Smisurato orgoglio. Quando passeggio per le vie della mia città mi piace sempre pensare ed immaginare com’era in passato. Sogno ad occhi aperti e vedo davanti a me chiese, strade, uomini illustri. Penso com’era e cos’era Messina e cosa potrebbe diventare.

A Siracusa e a Messina sono conservate tre tele del Caravaggio dipinte durante il suo soggiorno in Sicilia, cosa ha significato per Lei poter ammirare queste opere d’arte da vicino?

E’ stato bello poterle ammirare ma soprattutto poterle studiare, osservare da vicino la luce, le ombre, i colori ed emozionarsi ogni volta come la prima.
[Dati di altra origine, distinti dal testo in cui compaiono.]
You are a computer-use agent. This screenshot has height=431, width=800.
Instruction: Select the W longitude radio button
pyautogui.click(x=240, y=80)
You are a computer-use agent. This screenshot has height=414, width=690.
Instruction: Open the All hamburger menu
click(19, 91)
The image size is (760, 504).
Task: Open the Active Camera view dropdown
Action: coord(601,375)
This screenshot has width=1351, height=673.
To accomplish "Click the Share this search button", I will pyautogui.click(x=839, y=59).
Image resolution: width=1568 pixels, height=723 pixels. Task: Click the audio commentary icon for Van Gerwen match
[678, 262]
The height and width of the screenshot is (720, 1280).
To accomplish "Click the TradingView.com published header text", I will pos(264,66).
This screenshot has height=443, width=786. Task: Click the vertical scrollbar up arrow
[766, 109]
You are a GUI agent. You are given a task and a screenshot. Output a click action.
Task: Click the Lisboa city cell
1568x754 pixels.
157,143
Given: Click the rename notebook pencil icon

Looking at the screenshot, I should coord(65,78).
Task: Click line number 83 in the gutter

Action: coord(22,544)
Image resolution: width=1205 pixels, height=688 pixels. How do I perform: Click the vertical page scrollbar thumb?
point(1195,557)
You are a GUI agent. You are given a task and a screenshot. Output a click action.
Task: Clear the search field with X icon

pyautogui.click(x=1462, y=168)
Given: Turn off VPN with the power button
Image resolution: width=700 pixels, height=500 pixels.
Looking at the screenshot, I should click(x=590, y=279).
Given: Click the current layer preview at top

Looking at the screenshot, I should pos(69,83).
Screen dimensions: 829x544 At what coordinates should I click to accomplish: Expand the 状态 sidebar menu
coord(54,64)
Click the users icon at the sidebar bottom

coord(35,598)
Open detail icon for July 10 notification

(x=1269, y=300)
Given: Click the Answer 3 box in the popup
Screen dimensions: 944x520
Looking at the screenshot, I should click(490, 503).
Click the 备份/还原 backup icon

In Sicilia abbiamo sicuramente tre grandissimi capolavori: Il Seppellimento di Santa Lucia a Siracusa, la Resurrezione di Lazzaro e l’Adorazione dei pastori di Messina. Dispiace tantissimo ed è una ferita che non guarirà mai, non poter menzionare in questo elenco anche la Natività palermitana che si conservava presso l’oratorio di San Lorenzo e che è stata trafugata dalla mafia nel 1969.

Chi deve di più: Caravaggio a Messina o Messina a Caravaggio?

Nel 1608, quando Messina accolse Caravaggio, uomo in fuga, condannato a morte ed espulso dai cavalieri di Malta, sicuramente fu il pittore ad avere dei doveri verso la città. Ha vissuto da uomo libero, protetto, non gli mancavano le commissioni come la Resurrezione di Lazzaro per la chiesa di San Pietro e Paolo dei Pisani, l’Adorazione dei Pastori, tramite l’intercessione del Senato, per Santa Maria la Concezione, il ritratto di Cavaliere di Malta, adesso a Palazzo Pitti e altri quadri per i nobili, di cui si ha testimonianza negli inventari. Le fonti ci dicono anche che fu proprio a Messina che Caravaggio ricevette la somma più alta per un suo quadro. La città del porto viveva un periodo florido a livello economico e quindi artistico. Adesso siamo noi ad avere un debito grandissimo verso Caravaggio.

Cosa si auspica dopo la pubblicazione di questo saggio?

Auspico, soprattutto, che tutti possano conoscere l’operato di Caravaggio a Messina e cosa ha rappresentato la città per il pittore. Un punto cruciale nella biografia del Caravaggio. Nell’ultimo film Caravaggio l’anima e il sangue, il soggiorno messinese è stato tralasciato, ed io, attraverso la continua ricerca e divulgazione, spero che anche il mio libro contribuisca ad accendere i riflettori su questo periodo storico. Ho voluto raccontare il passato di Messina e della Sicilia affinché attraverso la consapevolezza di quello che è stato, si possano ideare e costruire progetti di rigenerazione e valorizzazione. Auspico che non sia una pubblicazione fine a se stessa e che sia un supporto valido, dal punto di vista didattico, per le nuove generazioni; che possa interessare non solo agli appassionati ma anche a curiosi e turisti affinché la città riscopra la sua naturale vocazione. Spero possa dare tanto ed arricchire l’animo di chi legge.